Whole-genome sequencing (WGS) was performed using a paired end short read sequencing approach. Raw sequencing reads were quality checked and filtered using AfterQC v0.9.6, including adapter trimming and error correction. De novo genome assembly was conducted using Unicycler v0.5.0 and QUAST v5.0.2. Genome completeness and contamination were evaluated using CheckM v1.1.2, and genome annotation was performed with Prokka v1.14.6. Genome assemblies were further analyzed using web-based bioinformatics tools to confirm E. coli identification, determine sequence types, and characterize antimicrobial resistance genes (ARGs), mobile genetic elements (MGEs), and virulence factors (VFs). Species identification was performed using KmerFinder v3.2 (https://cge.food.dtu.dk/services/KmerFinder/, (accessed on 1 November 2024)) Multilocus sequence typing (MLST) and clonal-complex assignment were conducted using the PubMLST database (https://pubmlst.org/ (accessed on 1 November 2024), based on allelic profiles of seven housekeeping genes (adk, fumC, gyrB, icd, mdh, purA, and recA). Antimicrobial resistance genes were identified using ResFinder 4.0 (https://cge.food.dtu.dk/services/ResFinder/ (accessed on 1 November 2024)) with default thresholds of 90% sequence identity and a minimum alignment length of 60%, including the detection of chromosomal point mutations, following Bortolaia et al. (2020) [82]. The presence of MGEs and their associations with ARGs and VFs were analyzed using MobileElementFinder v1.0.3, as described by Johansson et al. (2021) [83]. Virulence-associated genes were identified using the Virulence Factor Database (VFDB) by applying a conservative BLASTp threshold with an E-value of 1 × 10−10 and a minimum query coverage of 40%, following the approach described by Liu et al. (2022) [84].

4.8. Statistical Analysis

Descriptive statistics were used to summarize the prevalence of E. coli, mcr-encoding isolates, antimicrobial resistance profiles, resistance genes, and virulence genes. Differences in proportions between groups were analyzed using Fisher’s exact test or the Chi-square test, as appropriate. Statistical analyses were performed using R (version 4.3.0), and a p-value < 0.05 was considered statistically significant. Binomial 95% confidence intervals (CIs) were calculated using the Wilson score method [85].

5. Conclusions

This study investigated colistin-resistant Escherichia coli from swine farms, revealing a high prevalence (90.32%) of confirmed E. coli isolates. Antimicrobial susceptibility testing showed widespread multidrug resistance (MDR), with the highest resistance to ampicillin and tetracycline. The mcr-1 gene was the most common colistin resistance gene, detected in over 50% of isolates.

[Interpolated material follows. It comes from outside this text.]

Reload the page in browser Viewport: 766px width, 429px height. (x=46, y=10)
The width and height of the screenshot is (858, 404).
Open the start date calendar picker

Whole-genome sequencing of selected isolates revealed diverse sequence types, virulence factors, and AMR genes, including mcr-1.1. Plasmid analysis indicated a high potential for horizontal gene transfer, particularly in isolates carrying IncF, IncHI2, and IncX1 plasmids. These results highlight a significant public health concern regarding the spread of MDR and colistin-resistant E. coli in the swine industry.

Author Contributions

Conceptualization, R.W., P.T., D.H.P., S.B., and R.B.; Methodology, R.W., N.S., C.P., Y.K., N.P., H.K., S.T., S.B., and R.B.; Investigation, R.W., Y.K., N.P., S.B., and R.B.; Data curation, R.W., P.T., N.S., C.P., S.B., and R.B.; Resources, R.W., P.T., and R.B.; Writing—original draft, R.W., P.T., N.S., S.T., and R.B.; Writing—review and editing, R.W., P.T., N.S., C.P., D.H.P., S.B., H.K., S.T., and R.B.; Conceptualization, R.B.; Formal analysis, R.W. and R.B. Data curation, R.B.; Resources, R.B.; Supervision, R.B.; Project administration, R.B.; Funding acquisition, R.B. All authors have read and agreed to the published version of the manuscript.

Funding

This work was partially supported by Walailak University under the new researcher development scheme (Grant Number WU69215) and the international research collaboration scheme (Grant Number: WU-CIA-06507/2025).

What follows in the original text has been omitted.